**Data records:**
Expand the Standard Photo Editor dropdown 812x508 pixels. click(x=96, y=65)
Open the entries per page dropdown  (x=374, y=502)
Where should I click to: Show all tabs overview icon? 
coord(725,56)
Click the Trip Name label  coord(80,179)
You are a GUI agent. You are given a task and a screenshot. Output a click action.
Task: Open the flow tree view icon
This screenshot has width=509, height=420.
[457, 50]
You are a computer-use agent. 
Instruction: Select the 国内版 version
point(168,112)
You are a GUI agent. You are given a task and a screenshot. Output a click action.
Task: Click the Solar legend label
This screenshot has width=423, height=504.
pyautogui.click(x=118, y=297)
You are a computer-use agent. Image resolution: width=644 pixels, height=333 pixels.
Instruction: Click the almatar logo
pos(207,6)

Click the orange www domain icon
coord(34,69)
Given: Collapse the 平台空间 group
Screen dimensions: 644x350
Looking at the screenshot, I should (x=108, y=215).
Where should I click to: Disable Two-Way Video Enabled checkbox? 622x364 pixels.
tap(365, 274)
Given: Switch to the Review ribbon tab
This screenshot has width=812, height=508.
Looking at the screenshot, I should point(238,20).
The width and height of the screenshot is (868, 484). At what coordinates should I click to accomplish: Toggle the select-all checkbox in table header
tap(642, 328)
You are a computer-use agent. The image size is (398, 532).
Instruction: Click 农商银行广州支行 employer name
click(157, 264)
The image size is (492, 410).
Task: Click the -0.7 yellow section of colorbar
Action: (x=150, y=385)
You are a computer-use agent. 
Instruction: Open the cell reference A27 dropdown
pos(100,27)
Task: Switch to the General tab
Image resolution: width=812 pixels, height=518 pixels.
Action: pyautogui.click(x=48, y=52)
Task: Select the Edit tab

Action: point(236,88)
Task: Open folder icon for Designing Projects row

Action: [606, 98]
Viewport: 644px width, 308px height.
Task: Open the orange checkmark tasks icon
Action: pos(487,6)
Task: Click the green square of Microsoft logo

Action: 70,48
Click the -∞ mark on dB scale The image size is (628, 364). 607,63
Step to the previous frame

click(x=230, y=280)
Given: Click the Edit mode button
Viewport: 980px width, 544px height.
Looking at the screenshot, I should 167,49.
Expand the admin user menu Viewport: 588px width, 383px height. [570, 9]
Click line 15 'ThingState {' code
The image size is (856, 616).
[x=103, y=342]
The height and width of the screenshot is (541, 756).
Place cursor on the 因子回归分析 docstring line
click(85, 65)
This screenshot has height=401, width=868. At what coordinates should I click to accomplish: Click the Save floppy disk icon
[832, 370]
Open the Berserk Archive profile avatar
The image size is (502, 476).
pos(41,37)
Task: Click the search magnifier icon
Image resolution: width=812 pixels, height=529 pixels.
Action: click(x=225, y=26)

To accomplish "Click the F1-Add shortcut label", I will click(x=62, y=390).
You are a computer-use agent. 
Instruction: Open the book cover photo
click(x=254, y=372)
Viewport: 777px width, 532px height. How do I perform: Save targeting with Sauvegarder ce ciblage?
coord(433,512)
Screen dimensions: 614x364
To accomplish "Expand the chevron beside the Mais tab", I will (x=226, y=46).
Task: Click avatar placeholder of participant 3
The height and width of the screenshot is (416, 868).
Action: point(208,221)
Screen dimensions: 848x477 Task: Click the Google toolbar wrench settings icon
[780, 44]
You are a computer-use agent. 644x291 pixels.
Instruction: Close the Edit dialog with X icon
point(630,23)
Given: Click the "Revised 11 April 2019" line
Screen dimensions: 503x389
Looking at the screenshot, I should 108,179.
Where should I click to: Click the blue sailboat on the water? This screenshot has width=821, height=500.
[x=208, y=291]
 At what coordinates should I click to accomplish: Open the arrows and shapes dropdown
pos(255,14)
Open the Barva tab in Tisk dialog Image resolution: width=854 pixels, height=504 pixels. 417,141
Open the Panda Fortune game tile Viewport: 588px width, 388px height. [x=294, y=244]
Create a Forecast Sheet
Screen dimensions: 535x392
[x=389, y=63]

**Task:** Output each line of the material exactly, keeping every word as it appears.

**Response area:**
Expand the Standard Photo Editor dropdown 812x508 pixels. click(x=96, y=65)
Open the entries per page dropdown  (x=374, y=502)
Where should I click to: Show all tabs overview icon? 
coord(725,56)
Click the Trip Name label  coord(80,179)
You are a GUI agent. You are given a task and a screenshot. Output a click action.
Task: Open the flow tree view icon
This screenshot has width=509, height=420.
[457, 50]
You are a computer-use agent. 
Instruction: Select the 国内版 version
point(168,112)
You are a GUI agent. You are given a task and a screenshot. Output a click action.
Task: Click the Solar legend label
This screenshot has width=423, height=504.
pyautogui.click(x=118, y=297)
You are a computer-use agent. Image resolution: width=644 pixels, height=333 pixels.
Instruction: Click the almatar logo
pos(207,6)

Click the orange www domain icon
coord(34,69)
Given: Collapse the 平台空间 group
Screen dimensions: 644x350
Looking at the screenshot, I should (x=108, y=215).
Where should I click to: Disable Two-Way Video Enabled checkbox? 622x364 pixels.
tap(365, 274)
Given: Switch to the Review ribbon tab
This screenshot has width=812, height=508.
Looking at the screenshot, I should point(238,20).
The width and height of the screenshot is (868, 484). At what coordinates should I click to accomplish: Toggle the select-all checkbox in table header
tap(642, 328)
You are a computer-use agent. The image size is (398, 532).
Instruction: Click 农商银行广州支行 employer name
click(157, 264)
The image size is (492, 410).
Task: Click the -0.7 yellow section of colorbar
Action: (x=150, y=385)
You are a computer-use agent. 
Instruction: Open the cell reference A27 dropdown
pos(100,27)
Task: Switch to the General tab
Image resolution: width=812 pixels, height=518 pixels.
Action: pyautogui.click(x=48, y=52)
Task: Select the Edit tab

Action: point(236,88)
Task: Open folder icon for Designing Projects row

Action: [606, 98]
Viewport: 644px width, 308px height.
Task: Open the orange checkmark tasks icon
Action: pos(487,6)
Task: Click the green square of Microsoft logo

Action: 70,48
Click the -∞ mark on dB scale The image size is (628, 364). 607,63
Step to the previous frame

click(x=230, y=280)
Given: Click the Edit mode button
Viewport: 980px width, 544px height.
Looking at the screenshot, I should 167,49.
Expand the admin user menu Viewport: 588px width, 383px height. [570, 9]
Click line 15 'ThingState {' code
The image size is (856, 616).
[x=103, y=342]
The height and width of the screenshot is (541, 756).
Place cursor on the 因子回归分析 docstring line
click(85, 65)
This screenshot has height=401, width=868. At what coordinates should I click to accomplish: Click the Save floppy disk icon
[832, 370]
Open the Berserk Archive profile avatar
The image size is (502, 476).
pos(41,37)
Task: Click the search magnifier icon
Image resolution: width=812 pixels, height=529 pixels.
Action: click(x=225, y=26)

To accomplish "Click the F1-Add shortcut label", I will click(x=62, y=390).
You are a computer-use agent. 
Instruction: Open the book cover photo
click(x=254, y=372)
Viewport: 777px width, 532px height. How do I perform: Save targeting with Sauvegarder ce ciblage?
coord(433,512)
Screen dimensions: 614x364
To accomplish "Expand the chevron beside the Mais tab", I will (x=226, y=46).
Task: Click avatar placeholder of participant 3
The height and width of the screenshot is (416, 868).
Action: point(208,221)
Screen dimensions: 848x477 Task: Click the Google toolbar wrench settings icon
[780, 44]
You are a computer-use agent. 644x291 pixels.
Instruction: Close the Edit dialog with X icon
point(630,23)
Given: Click the "Revised 11 April 2019" line
Screen dimensions: 503x389
Looking at the screenshot, I should 108,179.
Where should I click to: Click the blue sailboat on the water? This screenshot has width=821, height=500.
[x=208, y=291]
 At what coordinates should I click to accomplish: Open the arrows and shapes dropdown
pos(255,14)
Open the Barva tab in Tisk dialog Image resolution: width=854 pixels, height=504 pixels. 417,141
Open the Panda Fortune game tile Viewport: 588px width, 388px height. [x=294, y=244]
Create a Forecast Sheet
Screen dimensions: 535x392
[x=389, y=63]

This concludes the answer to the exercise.